MATERIAL SHOWN:

────────────────

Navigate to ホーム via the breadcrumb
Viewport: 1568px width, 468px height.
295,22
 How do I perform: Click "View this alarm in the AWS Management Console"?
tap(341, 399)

────────────────

TRY IT:
Set down, word for word, every line from the line that holds "How do I perform: Click" to the end of the entries above, including both ends.

RESULT BELOW:
 How do I perform: Click "View this alarm in the AWS Management Console"?
tap(341, 399)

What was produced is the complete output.